Ini Alasan Uni Soviet Gagal Mengirim Manusia ke Bulan?

Berikut ini sepenggal kisah tentang kegagalan Uni Soviet mengirim manusia ke Bulan saat bertanding lawan Amerika Serikat.

oleh Liputan6.com diperbarui 13 Agu 2017, 06:48 WIB
Diterbitkan 13 Agu 2017, 06:48 WIB
Bulan
Ilustrasi: misi pendaratan ke bulan (sumber: space.com)

Liputan6.com, Moskow - Pada awal 1960-an, Uni Soviet dianggap sebagai jawara eksplorasi luar angkasa. Dimulai dengan kesuksesan peluncuran Sputnik -- satelit buatan pertama di dunia -- pada 1957, Uni Soviet memperkokoh posisinya di bidang antariksa dengan mengirim manusia pertama ke luar angkasa (Yuri Gagarin dengan roket Vostok) pada 12 April 1961.

Dikutip dari laman RBTH Indonesia, Minggu (13/8/2017), gara-gara nyaris putus asa untuk mengejar ketertinggalan 43 hari setelah penerbangan Gagarin, Presiden AS John F. Kennedy menyatakan bahwa tujuan utama negaranya adalah meluncurkan penerbangan antariksa berawak ke Bulan dalam tempo satu dekade.

Sejak saat itu, kedua negara memasuki babak baru perlombaan antariksa, yang akhirnya dimenangkan Washington pada 1969. Namun, mengapa Soviet bisa kalah?

Berikut ini sepenggal kisahnya.

Manajemen yang Berantakan

Nikita Khrushchev, yang memimpin Partai Komunis dan Uni Soviet dari tahun 1953 sampai 1964, dikenal sebagai sosok yang emosional dan sulit diprediksi, tak terkecuali pada pendekatannya terhadap program pendaratan Bulan.

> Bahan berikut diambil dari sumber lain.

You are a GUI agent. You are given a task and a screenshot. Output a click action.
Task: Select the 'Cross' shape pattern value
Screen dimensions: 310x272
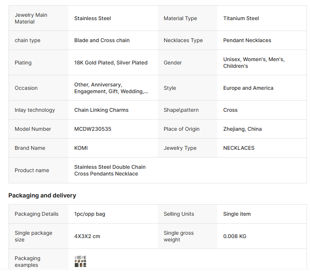pyautogui.click(x=230, y=110)
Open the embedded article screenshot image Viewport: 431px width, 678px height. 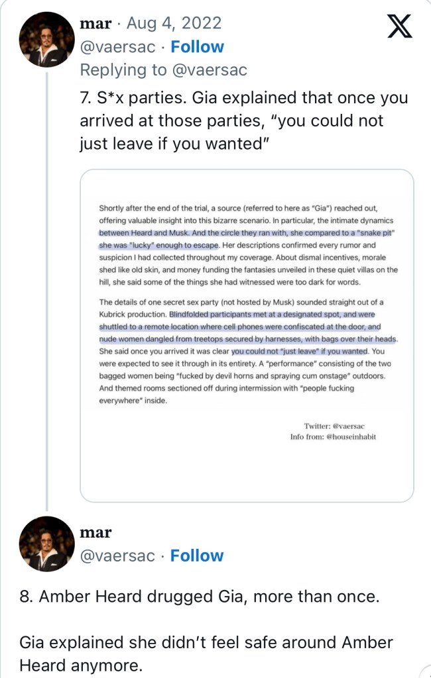coord(247,335)
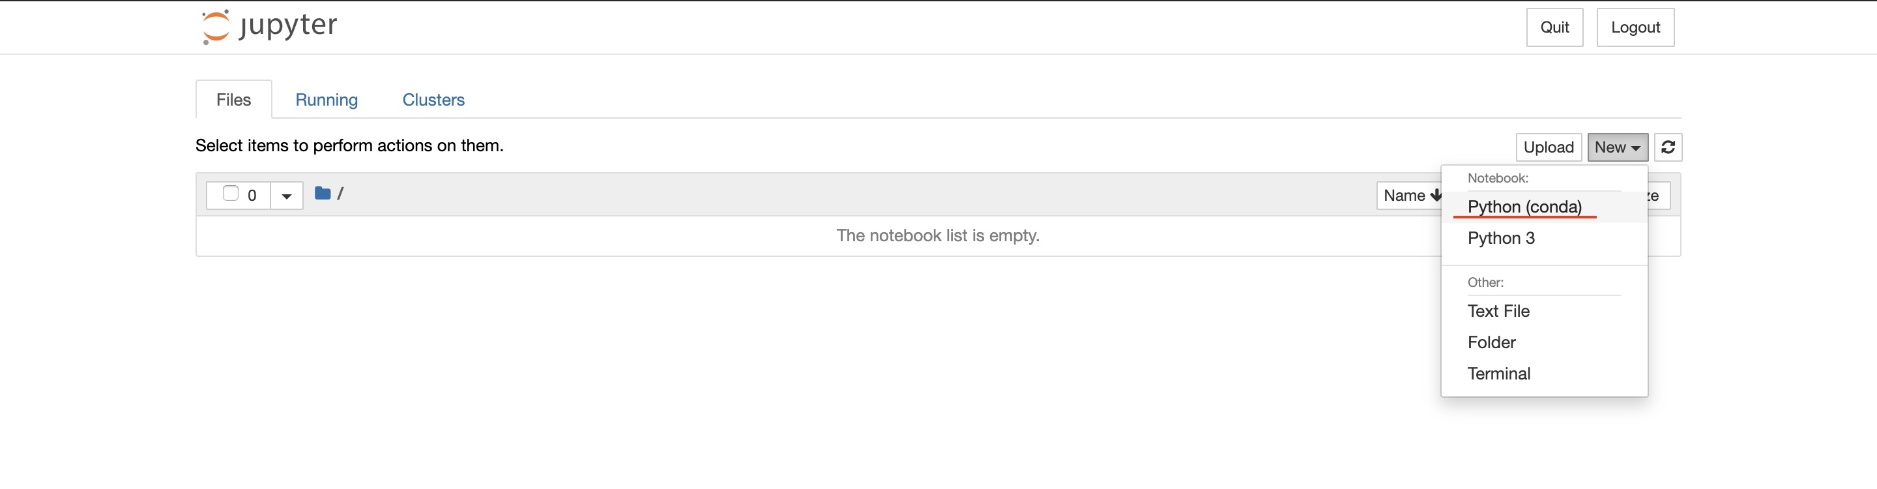Click the Logout button

pos(1635,27)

Saat bertemu dengan Sergei Korolev, insinyur dan perancang pesawat antariksa Soviet terkemuka yang memainkan peran penting dalam peluncuran Sputnik dan Vostok. Khrushchev mengatakan kepadanya bahwa uang negara untuk program ke Bulan telah habis.

Namun, setahun kemudian dia mengatakan kepada Korolev sebaliknya. "Kita tidak akan menyerahkan Bulan kepada orang Amerika. Ambil semua dana yang Anda butuhkan."

Namun, alih-alih mengatur alur komando langsung antara pemerintah dan ilmuwan, pemerintah malah meluncurkan dua program saingan, yaitu pengembangan roket untuk misi penerbangan dan pendaratan Bulan. Satu dipimpin oleh Korolev, sedangkan lainnya dikepalai seorang akademisi lainnya, Valery Chelomei.

Pendekatan itu pasti gagal menurut Alexey Leonov, seorang kosmonot yang bekerja dengan Korolev dan sekaligus manusia pertama yang melakukan spacewalk atau aktivitas di luar wahana ruang angkasa.

"Hubungan yang sangat rumit antara Korolev dan Chelomei dan persaingan antara keduanya merugikan kepentingan bersama kita," katanya kepada Komsomolskaya Pravda pada 2010 silam.

Boris Chertok, perancang roket yang juga bekerja dengan Korolev, sependapat. Sebagaimana yang ia tulis dalam memoarnya 'Roket dan Rakyat', di tengah kritikan para ilmuwan saingan, Korolev terpaksa menyederhanakan proyeknya (roket N-1) dan mengencangkan anggaran.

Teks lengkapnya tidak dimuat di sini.